式典などは行われなかったが、宰相と高官たちが出迎えてくれ、馬たちも速やかに装具をとかれて馬房に移された。
派手派手しいものが苦手なカイルには、その静かな歓迎がとても好意的に思えた。
国王夫妻が政務中であったため、部下とともに客室へと案内される。
客室のオーク製の扉を、ウェスタリアの近衛が緊張の面持ちでノックした。
カイルは眉をひそめ、半歩後ろに控えていたジャンと視線を合わせた。
ノックをしたということは、部屋の中に先人が居るということだ。
「誰だ」
部屋の中から、低く響く落ち着いた男性の声が答える。
扉をノックした近衛を見ると、額に冷や汗を浮かべ、緊張、というよりも若干の恐怖も見えたが、覚悟を決めたようにコクリとつばを飲んでから扉の内側へ向けて「アレスタの赤竜公様ご到着です」と伝えた。
「通せ」
この国の主のような堂々とした応答に、カイルは国王が先んじてこの部屋にいたのかとも思ったのだが、ジャンや部下たちをその場に待機させ、ためらう近衛を促すようにして二人で部屋に入ったとき、窓辺に立つ、カイルよりもなお長身の人物を見て自分の勘違いを悟った。
銀糸で縁取られた漆黒の衣装に身を包み、カイルを一瞥したその男は、外見こそ二十五才ほどに見えるが、実際の年齢は百才を越えるとカイルは知っていた。
鋼色の黒髪と黒曜の瞳、安易に近づくことを許さない威容。
北の国々を守護する竜人、アルファ・ジーンだ。
会うのは初めてだったが、カイルの髪や瞳の色がそうであるように、竜人の持つ独特の色は唯一無二のもので他の人間が所有することはなく、そのため間違いようもない。
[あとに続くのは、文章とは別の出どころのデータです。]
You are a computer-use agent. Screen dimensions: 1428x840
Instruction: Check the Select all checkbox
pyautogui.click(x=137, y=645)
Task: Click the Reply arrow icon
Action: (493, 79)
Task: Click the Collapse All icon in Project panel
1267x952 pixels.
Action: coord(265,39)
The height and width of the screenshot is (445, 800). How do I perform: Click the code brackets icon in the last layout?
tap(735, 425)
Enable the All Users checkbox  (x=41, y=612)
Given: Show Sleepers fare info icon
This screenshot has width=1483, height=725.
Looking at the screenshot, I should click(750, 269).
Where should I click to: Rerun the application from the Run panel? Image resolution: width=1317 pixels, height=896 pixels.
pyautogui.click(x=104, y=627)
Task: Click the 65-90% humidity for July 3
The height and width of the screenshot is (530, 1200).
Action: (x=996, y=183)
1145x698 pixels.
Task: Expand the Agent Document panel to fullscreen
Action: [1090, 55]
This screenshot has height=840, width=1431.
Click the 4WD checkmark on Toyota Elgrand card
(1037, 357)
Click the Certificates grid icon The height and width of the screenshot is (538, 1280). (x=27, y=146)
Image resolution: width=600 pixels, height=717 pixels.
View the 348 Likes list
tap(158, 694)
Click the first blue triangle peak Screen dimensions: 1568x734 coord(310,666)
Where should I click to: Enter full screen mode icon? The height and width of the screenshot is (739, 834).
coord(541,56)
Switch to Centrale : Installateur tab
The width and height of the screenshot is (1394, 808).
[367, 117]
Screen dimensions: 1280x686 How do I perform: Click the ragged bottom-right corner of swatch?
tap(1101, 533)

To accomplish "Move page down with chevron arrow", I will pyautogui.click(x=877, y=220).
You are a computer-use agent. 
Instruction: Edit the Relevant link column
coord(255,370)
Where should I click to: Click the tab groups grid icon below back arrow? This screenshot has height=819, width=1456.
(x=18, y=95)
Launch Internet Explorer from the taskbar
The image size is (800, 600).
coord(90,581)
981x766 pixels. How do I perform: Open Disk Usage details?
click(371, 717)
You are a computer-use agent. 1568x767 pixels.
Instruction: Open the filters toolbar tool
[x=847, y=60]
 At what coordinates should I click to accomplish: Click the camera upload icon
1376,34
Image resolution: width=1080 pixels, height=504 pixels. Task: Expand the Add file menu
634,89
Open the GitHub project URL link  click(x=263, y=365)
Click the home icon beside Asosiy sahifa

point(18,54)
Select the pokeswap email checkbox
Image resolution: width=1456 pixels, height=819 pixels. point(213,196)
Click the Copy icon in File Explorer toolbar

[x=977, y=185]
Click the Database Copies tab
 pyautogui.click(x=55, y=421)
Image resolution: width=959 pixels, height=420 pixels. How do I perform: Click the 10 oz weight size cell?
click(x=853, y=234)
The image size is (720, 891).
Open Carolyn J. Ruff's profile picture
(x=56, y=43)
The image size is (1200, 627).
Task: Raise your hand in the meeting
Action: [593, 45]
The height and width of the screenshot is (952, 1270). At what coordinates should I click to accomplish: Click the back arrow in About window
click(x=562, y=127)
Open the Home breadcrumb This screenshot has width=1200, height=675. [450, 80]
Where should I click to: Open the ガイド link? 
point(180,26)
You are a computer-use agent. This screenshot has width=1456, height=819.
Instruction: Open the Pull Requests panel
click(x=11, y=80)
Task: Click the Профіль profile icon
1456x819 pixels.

赤い髪の人間も黒い髪の人間もそこらに存在はするが、竜人たちの髪や瞳は、良く見ればみなどこか金属や宝石を思わせる複雑な色の光沢があった。
竜人の髪の色は鱗の色だとも言われている。
カイルの燃え盛る炎を連想する紅玉石色の髪や、アルファの鋼に輝く黒髪は異様にすぎ、普通の人間にはあまりにもふさわしくない色だった。
アルファはカイルが今まで出会ったどんな人物よりも強大なオーラを放っていたが、その堂々とした美丈夫ぶりも人外であった。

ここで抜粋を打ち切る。